That’s way too specific and recent. I am intrigued but bewildered
Also checking for narrators y’all have mentioned. Adjoa Andoh, the best part of Bridgerton, is fantastic with Pride and Prejudice and also does Ann Leckie’s books, as well as many books I don’t know but am now tempted to listen to…
I am halfway through The Three Body Problem, and I like it. The characters and their stories, as we're getting them, are interesting to me, and the way they are unfolding the mystery of what's going is keeping my attention.
I also have seven books on deck from the library... the holds didn't quite space out the way I had anticipated. That's OK!

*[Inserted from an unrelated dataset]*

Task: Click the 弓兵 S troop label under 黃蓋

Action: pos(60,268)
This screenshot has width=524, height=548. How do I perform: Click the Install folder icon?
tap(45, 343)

Oh, well, and I started Fifth Business, too, but TTBP is due on Friday, so I am hopping to it. No renewals left.
I watched the series on Netflix and loved it. The book is on my too-long TBR list.
Jeff Hays is a phenomenal audiobook narrator. I'm just listening to Dungeon Crawler Carl series but he has narrated other books. It looks like mostly he has done LitRPG and fantasy books but he is so good. Sometimes his female characters sound too much alike but the main characters are all very distinctive and I forget that he is Mordecai, Carl, Donut and Katia.
Finished Three Body Problem -- thumbs up. I will probably get the next one, too. For whatever reason, I thought the author was a woman until I saw his picture at the very end. Random facts.
I started in on The Crying of Lot 49, but I don't have the fortitude to pay attention to that right now. It may also just not be my thing.
Now I've cracked open the one with Stairs in the title. City of Stairs? That's feeling more my speed right now. I didn't feel like going back to Fifth Business just yet.
I really liked the City of Stairs and its sequels. For some reason it felt very post-WWII for me. Lots of espionage and geopolitical upheaval in the aftermath of war.
I read The Crying of Lot 49 for my freshman rhetoric class and loooooved it. It was the first book that was that kind of weird that I had come across, and for a class, blew my mind. Reading Pynchon tends to make me paranoid, though. I've had Against the Day in my TBR for almost a decade but it's still daunting and there are so many other books...
For example:
New KJ Charles is out and thanks to the magic of pre-ordering is already on my phone, but can I ignore work and spend all day reading it as would clearly be best for everyone? No, I cannot.
I am only partway into The Change but I am really liking it so far. Thanks for mentioning it, Amy and Dana!
I liked The Raven Scholar a whole lot and am very glad that it's the first in a series because I want to learn everything about this world
I just won an auction to be part of a virtual kaffeeklatsch session with Lois McMaster Bujold!